------ Data to examine ------
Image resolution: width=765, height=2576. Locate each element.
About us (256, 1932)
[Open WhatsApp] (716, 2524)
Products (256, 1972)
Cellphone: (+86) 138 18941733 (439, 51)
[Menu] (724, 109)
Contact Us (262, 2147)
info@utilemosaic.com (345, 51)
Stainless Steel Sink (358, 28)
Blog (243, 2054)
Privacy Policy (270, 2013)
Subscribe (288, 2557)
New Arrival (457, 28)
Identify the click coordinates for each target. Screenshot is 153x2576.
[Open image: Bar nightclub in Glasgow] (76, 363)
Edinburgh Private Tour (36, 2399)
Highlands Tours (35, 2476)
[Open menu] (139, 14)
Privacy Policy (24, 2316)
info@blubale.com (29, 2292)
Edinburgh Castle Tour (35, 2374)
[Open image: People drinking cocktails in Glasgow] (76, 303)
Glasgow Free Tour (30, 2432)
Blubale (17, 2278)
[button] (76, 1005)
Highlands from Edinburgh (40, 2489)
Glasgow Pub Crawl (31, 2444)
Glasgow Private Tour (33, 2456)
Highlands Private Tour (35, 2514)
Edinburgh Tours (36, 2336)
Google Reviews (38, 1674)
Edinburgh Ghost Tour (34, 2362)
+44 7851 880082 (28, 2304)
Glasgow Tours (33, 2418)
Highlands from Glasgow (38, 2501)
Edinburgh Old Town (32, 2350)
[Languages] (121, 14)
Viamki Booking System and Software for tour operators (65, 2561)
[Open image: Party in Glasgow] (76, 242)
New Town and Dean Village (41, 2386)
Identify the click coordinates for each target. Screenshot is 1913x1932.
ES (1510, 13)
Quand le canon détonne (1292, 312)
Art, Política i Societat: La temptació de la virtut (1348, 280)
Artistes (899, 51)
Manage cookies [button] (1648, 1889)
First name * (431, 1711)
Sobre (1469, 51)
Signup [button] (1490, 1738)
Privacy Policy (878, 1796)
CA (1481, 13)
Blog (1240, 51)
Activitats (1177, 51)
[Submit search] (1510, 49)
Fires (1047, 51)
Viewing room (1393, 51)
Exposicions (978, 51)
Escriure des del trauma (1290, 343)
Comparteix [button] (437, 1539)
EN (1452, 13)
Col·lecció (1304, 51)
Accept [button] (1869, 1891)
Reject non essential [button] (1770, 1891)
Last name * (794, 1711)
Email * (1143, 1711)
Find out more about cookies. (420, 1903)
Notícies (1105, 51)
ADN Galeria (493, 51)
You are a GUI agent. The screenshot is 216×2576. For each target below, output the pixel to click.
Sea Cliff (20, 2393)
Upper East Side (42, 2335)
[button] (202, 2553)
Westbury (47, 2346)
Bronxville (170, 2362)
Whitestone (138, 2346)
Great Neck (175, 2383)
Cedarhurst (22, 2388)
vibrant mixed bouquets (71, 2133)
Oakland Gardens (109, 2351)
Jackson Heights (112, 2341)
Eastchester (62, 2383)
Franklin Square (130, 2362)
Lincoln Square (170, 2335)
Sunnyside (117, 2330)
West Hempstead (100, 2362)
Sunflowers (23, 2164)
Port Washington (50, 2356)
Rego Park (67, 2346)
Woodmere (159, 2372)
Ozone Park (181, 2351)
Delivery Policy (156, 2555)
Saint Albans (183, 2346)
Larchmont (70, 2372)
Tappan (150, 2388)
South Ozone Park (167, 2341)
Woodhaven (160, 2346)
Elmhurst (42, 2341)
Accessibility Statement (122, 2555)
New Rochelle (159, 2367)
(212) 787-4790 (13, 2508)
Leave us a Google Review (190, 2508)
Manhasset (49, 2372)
------
All of the entries should be transcribed exactly as they appear.

Image resolution: width=765, height=2576. Locate each element.
About us (256, 1932)
[Open WhatsApp] (716, 2524)
Products (256, 1972)
Cellphone: (+86) 138 18941733 (439, 51)
[Menu] (724, 109)
Contact Us (262, 2147)
info@utilemosaic.com (345, 51)
Stainless Steel Sink (358, 28)
Blog (243, 2054)
Privacy Policy (270, 2013)
Subscribe (288, 2557)
New Arrival (457, 28)
Identify the click coordinates for each target. Screenshot is 153x2576.
[Open image: Bar nightclub in Glasgow] (76, 363)
Edinburgh Private Tour (36, 2399)
Highlands Tours (35, 2476)
[Open menu] (139, 14)
Privacy Policy (24, 2316)
info@blubale.com (29, 2292)
Edinburgh Castle Tour (35, 2374)
[Open image: People drinking cocktails in Glasgow] (76, 303)
Glasgow Free Tour (30, 2432)
Blubale (17, 2278)
[button] (76, 1005)
Highlands from Edinburgh (40, 2489)
Glasgow Pub Crawl (31, 2444)
Glasgow Private Tour (33, 2456)
Highlands Private Tour (35, 2514)
Edinburgh Tours (36, 2336)
Google Reviews (38, 1674)
Edinburgh Ghost Tour (34, 2362)
+44 7851 880082 (28, 2304)
Glasgow Tours (33, 2418)
Highlands from Glasgow (38, 2501)
Edinburgh Old Town (32, 2350)
[Languages] (121, 14)
Viamki Booking System and Software for tour operators (65, 2561)
[Open image: Party in Glasgow] (76, 242)
New Town and Dean Village (41, 2386)
Identify the click coordinates for each target. Screenshot is 1913x1932.
ES (1510, 13)
Quand le canon détonne (1292, 312)
Art, Política i Societat: La temptació de la virtut (1348, 280)
Artistes (899, 51)
Manage cookies [button] (1648, 1889)
First name * (431, 1711)
Sobre (1469, 51)
Signup [button] (1490, 1738)
Privacy Policy (878, 1796)
CA (1481, 13)
Blog (1240, 51)
Activitats (1177, 51)
[Submit search] (1510, 49)
Fires (1047, 51)
Viewing room (1393, 51)
Exposicions (978, 51)
Escriure des del trauma (1290, 343)
Comparteix [button] (437, 1539)
EN (1452, 13)
Col·lecció (1304, 51)
Accept [button] (1869, 1891)
Reject non essential [button] (1770, 1891)
Last name * (794, 1711)
Email * (1143, 1711)
Find out more about cookies. (420, 1903)
Notícies (1105, 51)
ADN Galeria (493, 51)
You are a GUI agent. The screenshot is 216×2576. For each target below, output the pixel to click.
Sea Cliff (20, 2393)
Upper East Side (42, 2335)
[button] (202, 2553)
Westbury (47, 2346)
Bronxville (170, 2362)
Whitestone (138, 2346)
Great Neck (175, 2383)
Cedarhurst (22, 2388)
vibrant mixed bouquets (71, 2133)
Oakland Gardens (109, 2351)
Jackson Heights (112, 2341)
Eastchester (62, 2383)
Franklin Square (130, 2362)
Lincoln Square (170, 2335)
Sunnyside (117, 2330)
West Hempstead (100, 2362)
Sunflowers (23, 2164)
Port Washington (50, 2356)
Rego Park (67, 2346)
Woodmere (159, 2372)
Ozone Park (181, 2351)
Delivery Policy (156, 2555)
Saint Albans (183, 2346)
Larchmont (70, 2372)
Tappan (150, 2388)
South Ozone Park (167, 2341)
Woodhaven (160, 2346)
Elmhurst (42, 2341)
Accessibility Statement (122, 2555)
New Rochelle (159, 2367)
(212) 787-4790 (13, 2508)
Leave us a Google Review (190, 2508)
Manhasset (49, 2372)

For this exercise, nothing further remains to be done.